Pixel coordinate grounding data
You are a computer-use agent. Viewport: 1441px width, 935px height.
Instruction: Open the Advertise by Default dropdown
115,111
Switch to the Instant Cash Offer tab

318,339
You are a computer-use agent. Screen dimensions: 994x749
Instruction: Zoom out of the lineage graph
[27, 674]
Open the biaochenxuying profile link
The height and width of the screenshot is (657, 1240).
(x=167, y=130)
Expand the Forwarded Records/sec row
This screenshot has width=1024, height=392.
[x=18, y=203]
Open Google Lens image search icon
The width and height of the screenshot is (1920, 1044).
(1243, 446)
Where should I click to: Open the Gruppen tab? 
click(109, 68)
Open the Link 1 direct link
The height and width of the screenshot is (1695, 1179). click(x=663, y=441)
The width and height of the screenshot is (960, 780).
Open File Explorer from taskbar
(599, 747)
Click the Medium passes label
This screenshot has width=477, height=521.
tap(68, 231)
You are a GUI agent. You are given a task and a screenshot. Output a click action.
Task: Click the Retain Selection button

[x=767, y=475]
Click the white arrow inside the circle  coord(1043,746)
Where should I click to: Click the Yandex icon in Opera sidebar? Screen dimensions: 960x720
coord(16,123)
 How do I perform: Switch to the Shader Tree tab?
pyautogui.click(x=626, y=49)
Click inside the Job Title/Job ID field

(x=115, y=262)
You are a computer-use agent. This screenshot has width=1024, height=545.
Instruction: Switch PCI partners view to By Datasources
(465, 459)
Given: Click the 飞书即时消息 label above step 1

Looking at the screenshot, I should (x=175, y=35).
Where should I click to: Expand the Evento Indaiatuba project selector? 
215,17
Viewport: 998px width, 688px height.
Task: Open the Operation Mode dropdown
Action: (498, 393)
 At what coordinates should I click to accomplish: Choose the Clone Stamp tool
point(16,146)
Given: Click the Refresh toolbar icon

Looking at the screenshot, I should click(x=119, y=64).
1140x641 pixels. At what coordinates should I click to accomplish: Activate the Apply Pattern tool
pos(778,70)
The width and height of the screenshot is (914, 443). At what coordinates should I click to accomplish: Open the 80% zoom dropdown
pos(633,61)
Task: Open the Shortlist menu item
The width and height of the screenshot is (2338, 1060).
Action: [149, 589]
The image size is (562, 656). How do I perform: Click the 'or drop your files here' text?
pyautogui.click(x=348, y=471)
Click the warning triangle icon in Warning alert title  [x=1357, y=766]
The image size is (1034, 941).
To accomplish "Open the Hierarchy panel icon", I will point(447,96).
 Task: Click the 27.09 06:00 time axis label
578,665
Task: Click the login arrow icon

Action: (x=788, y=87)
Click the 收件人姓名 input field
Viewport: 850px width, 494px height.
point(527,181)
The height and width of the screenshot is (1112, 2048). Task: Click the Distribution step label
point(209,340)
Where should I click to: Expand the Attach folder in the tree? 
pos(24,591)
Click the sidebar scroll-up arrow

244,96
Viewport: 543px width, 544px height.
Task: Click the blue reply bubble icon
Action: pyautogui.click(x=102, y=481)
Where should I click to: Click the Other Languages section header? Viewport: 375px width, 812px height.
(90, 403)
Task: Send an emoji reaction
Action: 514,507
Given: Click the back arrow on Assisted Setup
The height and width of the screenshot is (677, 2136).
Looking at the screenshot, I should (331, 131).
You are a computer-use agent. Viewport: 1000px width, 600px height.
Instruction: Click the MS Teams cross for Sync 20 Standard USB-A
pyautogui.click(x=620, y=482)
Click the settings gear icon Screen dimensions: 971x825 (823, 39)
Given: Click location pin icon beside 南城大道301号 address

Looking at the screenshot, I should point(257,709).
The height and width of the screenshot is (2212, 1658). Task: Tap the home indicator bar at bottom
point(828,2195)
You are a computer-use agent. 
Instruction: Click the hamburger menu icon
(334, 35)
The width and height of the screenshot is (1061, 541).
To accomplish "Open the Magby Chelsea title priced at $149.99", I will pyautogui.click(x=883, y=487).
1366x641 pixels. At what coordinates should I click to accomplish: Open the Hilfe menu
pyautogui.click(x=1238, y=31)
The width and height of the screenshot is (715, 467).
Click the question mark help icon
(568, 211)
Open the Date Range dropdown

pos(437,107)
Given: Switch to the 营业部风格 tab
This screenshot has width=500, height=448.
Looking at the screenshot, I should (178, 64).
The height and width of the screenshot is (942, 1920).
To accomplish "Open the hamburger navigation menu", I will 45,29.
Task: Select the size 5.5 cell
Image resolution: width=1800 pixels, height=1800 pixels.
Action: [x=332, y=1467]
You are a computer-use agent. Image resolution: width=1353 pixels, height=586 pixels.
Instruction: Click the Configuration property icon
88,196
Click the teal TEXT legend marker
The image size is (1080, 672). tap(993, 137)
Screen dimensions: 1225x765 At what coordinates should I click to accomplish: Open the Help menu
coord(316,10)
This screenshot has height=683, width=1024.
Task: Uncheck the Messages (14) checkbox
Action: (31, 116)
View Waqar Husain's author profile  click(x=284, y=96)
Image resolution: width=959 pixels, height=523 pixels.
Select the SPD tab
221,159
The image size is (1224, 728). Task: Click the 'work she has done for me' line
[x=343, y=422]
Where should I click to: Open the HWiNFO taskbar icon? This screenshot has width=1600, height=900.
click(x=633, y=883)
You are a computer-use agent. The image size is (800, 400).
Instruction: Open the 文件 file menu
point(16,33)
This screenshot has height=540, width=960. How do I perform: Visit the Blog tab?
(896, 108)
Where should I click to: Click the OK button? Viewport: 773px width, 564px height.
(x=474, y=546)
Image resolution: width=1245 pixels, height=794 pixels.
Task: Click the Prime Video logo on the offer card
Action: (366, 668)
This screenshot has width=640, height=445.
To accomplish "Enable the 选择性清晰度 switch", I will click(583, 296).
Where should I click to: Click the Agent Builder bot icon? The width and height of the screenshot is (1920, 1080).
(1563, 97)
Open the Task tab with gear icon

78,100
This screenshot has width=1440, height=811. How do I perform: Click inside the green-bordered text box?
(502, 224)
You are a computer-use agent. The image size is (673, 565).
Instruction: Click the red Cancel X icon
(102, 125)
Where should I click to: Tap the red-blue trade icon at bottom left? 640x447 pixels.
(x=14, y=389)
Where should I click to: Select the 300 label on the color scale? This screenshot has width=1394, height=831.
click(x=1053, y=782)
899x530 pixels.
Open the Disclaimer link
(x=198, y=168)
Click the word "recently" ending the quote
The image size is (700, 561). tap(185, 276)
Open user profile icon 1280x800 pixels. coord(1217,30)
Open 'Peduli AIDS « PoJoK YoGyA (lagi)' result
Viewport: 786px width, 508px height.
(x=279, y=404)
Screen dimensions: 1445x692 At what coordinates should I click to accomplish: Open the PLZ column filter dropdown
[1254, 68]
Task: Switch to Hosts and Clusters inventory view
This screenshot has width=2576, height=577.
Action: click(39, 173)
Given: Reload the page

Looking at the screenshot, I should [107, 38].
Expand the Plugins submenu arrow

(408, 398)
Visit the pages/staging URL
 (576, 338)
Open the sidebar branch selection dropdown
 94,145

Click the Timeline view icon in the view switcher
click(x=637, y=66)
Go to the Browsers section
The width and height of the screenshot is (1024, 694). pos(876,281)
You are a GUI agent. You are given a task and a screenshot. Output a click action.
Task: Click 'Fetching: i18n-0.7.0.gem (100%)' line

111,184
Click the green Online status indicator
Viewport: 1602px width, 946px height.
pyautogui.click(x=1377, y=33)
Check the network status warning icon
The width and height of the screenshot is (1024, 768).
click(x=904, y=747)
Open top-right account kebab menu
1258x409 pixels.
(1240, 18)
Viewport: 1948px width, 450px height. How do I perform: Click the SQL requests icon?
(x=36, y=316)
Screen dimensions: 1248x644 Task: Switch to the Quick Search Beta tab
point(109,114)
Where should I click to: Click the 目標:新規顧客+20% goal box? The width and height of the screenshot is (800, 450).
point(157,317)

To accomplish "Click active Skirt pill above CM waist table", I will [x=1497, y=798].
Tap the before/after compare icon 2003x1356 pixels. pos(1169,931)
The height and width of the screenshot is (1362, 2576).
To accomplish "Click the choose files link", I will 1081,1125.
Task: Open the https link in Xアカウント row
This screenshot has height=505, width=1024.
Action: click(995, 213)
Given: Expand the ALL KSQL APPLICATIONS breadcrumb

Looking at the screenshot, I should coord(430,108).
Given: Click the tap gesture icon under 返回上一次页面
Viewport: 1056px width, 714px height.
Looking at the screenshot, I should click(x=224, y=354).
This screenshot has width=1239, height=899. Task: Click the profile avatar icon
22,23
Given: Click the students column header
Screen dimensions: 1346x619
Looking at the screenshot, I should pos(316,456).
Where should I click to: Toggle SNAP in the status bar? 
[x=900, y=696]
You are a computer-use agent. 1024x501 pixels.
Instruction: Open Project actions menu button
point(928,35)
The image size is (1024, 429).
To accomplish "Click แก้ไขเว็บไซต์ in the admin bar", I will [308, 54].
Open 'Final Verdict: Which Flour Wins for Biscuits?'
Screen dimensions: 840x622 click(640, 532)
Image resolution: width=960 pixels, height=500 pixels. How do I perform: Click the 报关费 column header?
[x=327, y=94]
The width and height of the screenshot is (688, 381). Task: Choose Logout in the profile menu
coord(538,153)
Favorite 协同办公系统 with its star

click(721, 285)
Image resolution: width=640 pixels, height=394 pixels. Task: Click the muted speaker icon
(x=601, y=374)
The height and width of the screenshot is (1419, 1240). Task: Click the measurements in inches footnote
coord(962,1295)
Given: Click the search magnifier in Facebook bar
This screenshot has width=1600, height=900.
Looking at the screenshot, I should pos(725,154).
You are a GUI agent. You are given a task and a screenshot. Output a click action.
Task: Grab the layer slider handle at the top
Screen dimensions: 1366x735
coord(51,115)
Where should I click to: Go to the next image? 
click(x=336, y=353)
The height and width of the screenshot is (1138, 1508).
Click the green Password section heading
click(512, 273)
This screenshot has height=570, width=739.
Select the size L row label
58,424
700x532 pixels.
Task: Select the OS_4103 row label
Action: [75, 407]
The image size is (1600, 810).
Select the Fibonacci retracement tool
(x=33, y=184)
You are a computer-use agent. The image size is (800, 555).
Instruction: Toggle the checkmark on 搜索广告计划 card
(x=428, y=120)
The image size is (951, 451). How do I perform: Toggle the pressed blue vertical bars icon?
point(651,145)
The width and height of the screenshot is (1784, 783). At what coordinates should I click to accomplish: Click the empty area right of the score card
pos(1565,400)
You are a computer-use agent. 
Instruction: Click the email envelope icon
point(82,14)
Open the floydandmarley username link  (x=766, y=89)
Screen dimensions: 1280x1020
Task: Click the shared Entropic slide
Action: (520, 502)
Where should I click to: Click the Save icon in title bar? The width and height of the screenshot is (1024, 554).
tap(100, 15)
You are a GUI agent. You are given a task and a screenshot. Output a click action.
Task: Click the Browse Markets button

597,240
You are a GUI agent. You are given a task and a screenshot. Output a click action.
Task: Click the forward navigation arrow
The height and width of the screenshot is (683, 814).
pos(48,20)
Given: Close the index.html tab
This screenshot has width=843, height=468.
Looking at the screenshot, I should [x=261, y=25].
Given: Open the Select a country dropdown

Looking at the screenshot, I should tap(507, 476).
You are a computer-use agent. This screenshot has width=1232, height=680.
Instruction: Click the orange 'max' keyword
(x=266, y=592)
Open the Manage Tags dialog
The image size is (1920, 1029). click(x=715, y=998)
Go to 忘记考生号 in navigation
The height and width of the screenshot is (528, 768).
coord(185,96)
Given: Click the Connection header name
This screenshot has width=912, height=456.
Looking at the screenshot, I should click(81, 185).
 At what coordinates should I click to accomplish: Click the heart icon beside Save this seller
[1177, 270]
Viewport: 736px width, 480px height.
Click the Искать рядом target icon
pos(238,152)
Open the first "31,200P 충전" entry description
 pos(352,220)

# What the task asks:
Set down, exactly as they appear above, all lines from the one that has "Click the green Online status indicator" down to the one that has "Tap the before/after", including those two and no others.

# Written solution:
Click the green Online status indicator
Viewport: 1602px width, 946px height.
pyautogui.click(x=1377, y=33)
Check the network status warning icon
The width and height of the screenshot is (1024, 768).
click(x=904, y=747)
Open top-right account kebab menu
1258x409 pixels.
(1240, 18)
Viewport: 1948px width, 450px height. How do I perform: Click the SQL requests icon?
(x=36, y=316)
Screen dimensions: 1248x644 Task: Switch to the Quick Search Beta tab
point(109,114)
Where should I click to: Click the 目標:新規顧客+20% goal box? The width and height of the screenshot is (800, 450).
point(157,317)

To accomplish "Click active Skirt pill above CM waist table", I will [x=1497, y=798].
Tap the before/after compare icon 2003x1356 pixels. pos(1169,931)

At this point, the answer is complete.